Что же ему там оставалось в той глуши? Похоронил Анюту и Ванюшку, так ни глаз, ни рта не открывшего, и на ближайшую станцию к поезду, монатки собрав. Укатил, не выбирая направления. Очутился на Байкале, там жил, мытарился, кантовался, больше пьянствовал, почуяв звериную страсть к спиртному, а когда едва не пропал, замёрзнув почти до смерти под забором, надумал возвернуться в родные места.

Здесь не принимали даже воры. Сунулся было за одним, прямо на вокзале его опытным взглядом приметив, тот долго петлял, заметив слежку, и он, отвыкнув, зазевался, оказался в ловушке, потом пришлось кровить кулаки, отбиваясь от насевшей своры карманников.

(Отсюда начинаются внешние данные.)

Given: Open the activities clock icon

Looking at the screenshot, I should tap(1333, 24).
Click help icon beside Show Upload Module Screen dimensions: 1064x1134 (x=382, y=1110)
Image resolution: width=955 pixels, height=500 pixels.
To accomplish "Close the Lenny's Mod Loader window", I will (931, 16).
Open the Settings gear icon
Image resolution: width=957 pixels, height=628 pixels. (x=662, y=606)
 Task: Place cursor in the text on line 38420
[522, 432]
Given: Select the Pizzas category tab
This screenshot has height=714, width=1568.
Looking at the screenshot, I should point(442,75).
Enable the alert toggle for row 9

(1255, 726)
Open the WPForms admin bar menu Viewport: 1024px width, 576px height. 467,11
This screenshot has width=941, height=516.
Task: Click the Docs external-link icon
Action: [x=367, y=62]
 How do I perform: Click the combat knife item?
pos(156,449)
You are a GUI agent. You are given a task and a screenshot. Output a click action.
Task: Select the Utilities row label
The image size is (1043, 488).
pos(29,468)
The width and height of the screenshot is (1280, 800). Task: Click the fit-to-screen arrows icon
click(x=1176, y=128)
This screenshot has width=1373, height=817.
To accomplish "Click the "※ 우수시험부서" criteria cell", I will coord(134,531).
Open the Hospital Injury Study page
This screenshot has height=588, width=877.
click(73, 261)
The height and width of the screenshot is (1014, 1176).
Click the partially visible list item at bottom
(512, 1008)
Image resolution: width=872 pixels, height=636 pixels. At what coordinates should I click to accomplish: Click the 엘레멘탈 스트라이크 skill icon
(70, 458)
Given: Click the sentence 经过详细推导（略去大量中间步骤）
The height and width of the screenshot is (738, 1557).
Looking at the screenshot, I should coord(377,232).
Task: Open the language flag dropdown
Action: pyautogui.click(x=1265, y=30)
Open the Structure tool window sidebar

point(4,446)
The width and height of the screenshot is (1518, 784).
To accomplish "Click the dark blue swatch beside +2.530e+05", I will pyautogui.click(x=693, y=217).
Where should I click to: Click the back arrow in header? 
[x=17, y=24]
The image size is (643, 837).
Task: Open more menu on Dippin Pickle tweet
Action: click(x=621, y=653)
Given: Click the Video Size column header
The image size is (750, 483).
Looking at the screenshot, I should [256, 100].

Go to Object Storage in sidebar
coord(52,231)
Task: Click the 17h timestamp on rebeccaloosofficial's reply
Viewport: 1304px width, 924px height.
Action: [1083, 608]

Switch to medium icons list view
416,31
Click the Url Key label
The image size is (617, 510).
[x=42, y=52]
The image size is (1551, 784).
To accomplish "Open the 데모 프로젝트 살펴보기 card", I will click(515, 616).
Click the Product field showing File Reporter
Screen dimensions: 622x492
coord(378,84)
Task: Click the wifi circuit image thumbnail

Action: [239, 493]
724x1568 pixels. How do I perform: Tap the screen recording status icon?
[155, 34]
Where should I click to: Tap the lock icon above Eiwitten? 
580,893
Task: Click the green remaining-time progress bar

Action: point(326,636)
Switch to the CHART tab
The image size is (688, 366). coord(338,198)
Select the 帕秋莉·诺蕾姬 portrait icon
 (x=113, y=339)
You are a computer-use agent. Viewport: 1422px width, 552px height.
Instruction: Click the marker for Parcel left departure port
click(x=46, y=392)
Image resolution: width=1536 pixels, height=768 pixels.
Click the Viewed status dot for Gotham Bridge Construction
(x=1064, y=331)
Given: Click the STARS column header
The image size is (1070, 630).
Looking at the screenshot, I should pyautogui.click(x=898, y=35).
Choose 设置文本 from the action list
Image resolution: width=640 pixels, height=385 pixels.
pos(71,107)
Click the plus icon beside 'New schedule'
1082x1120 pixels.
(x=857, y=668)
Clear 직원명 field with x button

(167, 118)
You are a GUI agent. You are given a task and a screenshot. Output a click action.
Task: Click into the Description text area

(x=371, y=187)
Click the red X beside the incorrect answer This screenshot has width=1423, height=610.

Побитый, но живой, сдружился у пивнушки с таким же бомжом, и тот за бутылку пива приютил его на кладбище, где он и нашёл временное пристанище. Но правильно говорят, нет ничего постоянного, нежели временное.

Огромным ростом, немереной силой и зычным голосом, если разозлить, приглянулся он местным могильщикам и закрепился в их печальной артели, дав обещание к алкоголю без надобности и сверх меры не притрагиваться, не халтурить и в работе. Других условий не имелось, а с этими он справлялся без натуги, благо по их, неведомо кем установленному обычаю, в воскресенье к вечеру обносили каждого копателя могил и похоронщика бутылкой водки: хошь пей, расслабляйся от тяжёлой недели, насмотревшись на горе и слёзы, хошь прячь на чёрный день до лучшего случая. Но таких, чтобы прятали, не находилось, наоборот, не хватало; братва садилась за общий стол тут же в землянке, где ютились, и начинался гульбан. Однако дисциплину держали, знали – в понедельник работы более всего, почему-то хоронили в тот день чаще обычного. Князеву на первых порах бутылки не хватало; принимая хмель, он тут же вспоминал Анюту на своих руках, её истерзанное в родильных муках тело и враз взрывалось всё внутри, рука сама тянулась к стакану и до тех пор не останавливалась, пока сам он не валился мертвецки пьяным на пол.